## Saved entries
-----

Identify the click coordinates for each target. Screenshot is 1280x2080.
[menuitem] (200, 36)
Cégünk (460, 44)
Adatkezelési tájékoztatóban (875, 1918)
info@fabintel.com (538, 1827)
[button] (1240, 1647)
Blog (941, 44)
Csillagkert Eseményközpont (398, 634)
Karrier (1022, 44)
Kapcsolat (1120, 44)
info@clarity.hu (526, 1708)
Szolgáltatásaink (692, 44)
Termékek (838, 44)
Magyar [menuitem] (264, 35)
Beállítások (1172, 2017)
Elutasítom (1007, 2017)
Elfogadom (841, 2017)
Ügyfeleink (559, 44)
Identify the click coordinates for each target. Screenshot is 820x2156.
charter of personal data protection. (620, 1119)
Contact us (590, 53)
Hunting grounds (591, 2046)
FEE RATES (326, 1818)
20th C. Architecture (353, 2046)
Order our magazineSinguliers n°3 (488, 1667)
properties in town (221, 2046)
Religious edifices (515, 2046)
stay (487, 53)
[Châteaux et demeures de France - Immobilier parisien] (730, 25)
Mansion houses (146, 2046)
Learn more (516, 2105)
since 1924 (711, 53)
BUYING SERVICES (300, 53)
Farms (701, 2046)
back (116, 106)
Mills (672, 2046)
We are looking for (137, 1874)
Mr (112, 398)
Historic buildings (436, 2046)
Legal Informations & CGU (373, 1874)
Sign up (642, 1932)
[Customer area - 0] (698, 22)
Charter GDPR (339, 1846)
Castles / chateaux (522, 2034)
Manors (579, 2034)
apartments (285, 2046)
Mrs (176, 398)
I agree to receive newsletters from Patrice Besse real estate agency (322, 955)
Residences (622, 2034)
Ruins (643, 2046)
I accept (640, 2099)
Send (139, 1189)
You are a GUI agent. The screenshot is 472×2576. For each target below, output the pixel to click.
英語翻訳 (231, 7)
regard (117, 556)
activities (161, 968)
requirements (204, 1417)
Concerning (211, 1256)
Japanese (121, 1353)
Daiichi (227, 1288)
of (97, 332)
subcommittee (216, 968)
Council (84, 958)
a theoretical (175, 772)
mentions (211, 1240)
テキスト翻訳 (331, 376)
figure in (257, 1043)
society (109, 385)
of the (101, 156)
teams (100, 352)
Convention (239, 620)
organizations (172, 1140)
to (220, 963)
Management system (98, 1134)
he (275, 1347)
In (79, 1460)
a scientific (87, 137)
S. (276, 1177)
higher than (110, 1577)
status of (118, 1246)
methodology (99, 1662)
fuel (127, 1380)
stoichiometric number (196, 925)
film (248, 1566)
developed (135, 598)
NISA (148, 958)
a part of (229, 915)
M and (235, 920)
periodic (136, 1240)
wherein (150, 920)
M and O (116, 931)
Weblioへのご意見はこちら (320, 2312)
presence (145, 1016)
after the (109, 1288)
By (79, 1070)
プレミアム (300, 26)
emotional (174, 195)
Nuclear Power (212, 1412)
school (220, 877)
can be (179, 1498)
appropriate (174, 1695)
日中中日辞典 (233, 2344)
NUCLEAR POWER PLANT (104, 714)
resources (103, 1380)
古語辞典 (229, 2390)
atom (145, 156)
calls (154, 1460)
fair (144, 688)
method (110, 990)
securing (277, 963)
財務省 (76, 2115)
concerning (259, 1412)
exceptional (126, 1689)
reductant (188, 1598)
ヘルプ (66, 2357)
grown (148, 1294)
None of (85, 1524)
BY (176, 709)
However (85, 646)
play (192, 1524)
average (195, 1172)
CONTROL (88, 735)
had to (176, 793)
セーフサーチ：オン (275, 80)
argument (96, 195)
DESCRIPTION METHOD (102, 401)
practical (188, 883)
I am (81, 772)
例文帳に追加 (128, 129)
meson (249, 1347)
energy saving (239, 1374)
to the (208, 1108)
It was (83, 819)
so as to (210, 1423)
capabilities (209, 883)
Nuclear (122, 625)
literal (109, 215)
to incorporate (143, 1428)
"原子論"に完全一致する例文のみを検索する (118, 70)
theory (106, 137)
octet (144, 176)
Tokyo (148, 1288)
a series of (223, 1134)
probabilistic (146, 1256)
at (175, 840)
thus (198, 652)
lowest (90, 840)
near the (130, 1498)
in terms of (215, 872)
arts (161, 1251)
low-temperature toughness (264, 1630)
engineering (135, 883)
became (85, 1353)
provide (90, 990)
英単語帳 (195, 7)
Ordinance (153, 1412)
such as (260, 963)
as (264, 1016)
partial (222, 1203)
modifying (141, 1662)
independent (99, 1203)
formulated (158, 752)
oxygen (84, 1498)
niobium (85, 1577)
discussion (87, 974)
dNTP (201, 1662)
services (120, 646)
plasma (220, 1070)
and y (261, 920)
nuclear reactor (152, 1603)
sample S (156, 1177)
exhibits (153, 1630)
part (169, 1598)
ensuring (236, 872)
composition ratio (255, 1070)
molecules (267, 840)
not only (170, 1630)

-----

## Task brief
Exact copy required. Retype all of the entries word for word.

## Response below
Identify the click coordinates for each target. Screenshot is 1280x2080.
[menuitem] (200, 36)
Cégünk (460, 44)
Adatkezelési tájékoztatóban (875, 1918)
info@fabintel.com (538, 1827)
[button] (1240, 1647)
Blog (941, 44)
Csillagkert Eseményközpont (398, 634)
Karrier (1022, 44)
Kapcsolat (1120, 44)
info@clarity.hu (526, 1708)
Szolgáltatásaink (692, 44)
Termékek (838, 44)
Magyar [menuitem] (264, 35)
Beállítások (1172, 2017)
Elutasítom (1007, 2017)
Elfogadom (841, 2017)
Ügyfeleink (559, 44)
Identify the click coordinates for each target. Screenshot is 820x2156.
charter of personal data protection. (620, 1119)
Contact us (590, 53)
Hunting grounds (591, 2046)
FEE RATES (326, 1818)
20th C. Architecture (353, 2046)
Order our magazineSinguliers n°3 (488, 1667)
properties in town (221, 2046)
Religious edifices (515, 2046)
stay (487, 53)
[Châteaux et demeures de France - Immobilier parisien] (730, 25)
Mansion houses (146, 2046)
Learn more (516, 2105)
since 1924 (711, 53)
BUYING SERVICES (300, 53)
Farms (701, 2046)
back (116, 106)
Mills (672, 2046)
We are looking for (137, 1874)
Mr (112, 398)
Historic buildings (436, 2046)
Legal Informations & CGU (373, 1874)
Sign up (642, 1932)
[Customer area - 0] (698, 22)
Charter GDPR (339, 1846)
Castles / chateaux (522, 2034)
Manors (579, 2034)
apartments (285, 2046)
Mrs (176, 398)
I agree to receive newsletters from Patrice Besse real estate agency (322, 955)
Residences (622, 2034)
Ruins (643, 2046)
I accept (640, 2099)
Send (139, 1189)
You are a GUI agent. The screenshot is 472×2576. For each target below, output the pixel to click.
英語翻訳 (231, 7)
regard (117, 556)
activities (161, 968)
requirements (204, 1417)
Concerning (211, 1256)
Japanese (121, 1353)
Daiichi (227, 1288)
of (97, 332)
subcommittee (216, 968)
Council (84, 958)
a theoretical (175, 772)
mentions (211, 1240)
テキスト翻訳 (331, 376)
figure in (257, 1043)
society (109, 385)
of the (101, 156)
teams (100, 352)
Convention (239, 620)
organizations (172, 1140)
to (220, 963)
Management system (98, 1134)
he (275, 1347)
In (79, 1460)
a scientific (87, 137)
S. (276, 1177)
higher than (110, 1577)
status of (118, 1246)
methodology (99, 1662)
fuel (127, 1380)
stoichiometric number (196, 925)
film (248, 1566)
developed (135, 598)
NISA (148, 958)
a part of (229, 915)
M and (235, 920)
periodic (136, 1240)
wherein (150, 920)
M and O (116, 931)
Weblioへのご意見はこちら (320, 2312)
presence (145, 1016)
after the (109, 1288)
By (79, 1070)
プレミアム (300, 26)
emotional (174, 195)
Nuclear Power (212, 1412)
school (220, 877)
can be (179, 1498)
appropriate (174, 1695)
日中中日辞典 (233, 2344)
NUCLEAR POWER PLANT (104, 714)
resources (103, 1380)
古語辞典 (229, 2390)
atom (145, 156)
calls (154, 1460)
fair (144, 688)
method (110, 990)
securing (277, 963)
財務省 (76, 2115)
concerning (259, 1412)
exceptional (126, 1689)
reductant (188, 1598)
ヘルプ (66, 2357)
grown (148, 1294)
None of (85, 1524)
BY (176, 709)
However (85, 646)
play (192, 1524)
average (195, 1172)
CONTROL (88, 735)
had to (176, 793)
セーフサーチ：オン (275, 80)
argument (96, 195)
DESCRIPTION METHOD (102, 401)
practical (188, 883)
I am (81, 772)
例文帳に追加 (128, 129)
meson (249, 1347)
energy saving (239, 1374)
to the (208, 1108)
It was (83, 819)
so as to (210, 1423)
capabilities (209, 883)
Nuclear (122, 625)
literal (109, 215)
to incorporate (143, 1428)
"原子論"に完全一致する例文のみを検索する (118, 70)
theory (106, 137)
octet (144, 176)
Tokyo (148, 1288)
a series of (223, 1134)
probabilistic (146, 1256)
at (175, 840)
thus (198, 652)
lowest (90, 840)
near the (130, 1498)
in terms of (215, 872)
arts (161, 1251)
low-temperature toughness (264, 1630)
engineering (135, 883)
became (85, 1353)
provide (90, 990)
英単語帳 (195, 7)
Ordinance (153, 1412)
such as (260, 963)
as (264, 1016)
partial (222, 1203)
modifying (141, 1662)
independent (99, 1203)
formulated (158, 752)
oxygen (84, 1498)
niobium (85, 1577)
discussion (87, 974)
dNTP (201, 1662)
services (120, 646)
plasma (220, 1070)
and y (261, 920)
nuclear reactor (152, 1603)
sample S (156, 1177)
exhibits (153, 1630)
part (169, 1598)
ensuring (236, 872)
composition ratio (255, 1070)
molecules (267, 840)
not only (170, 1630)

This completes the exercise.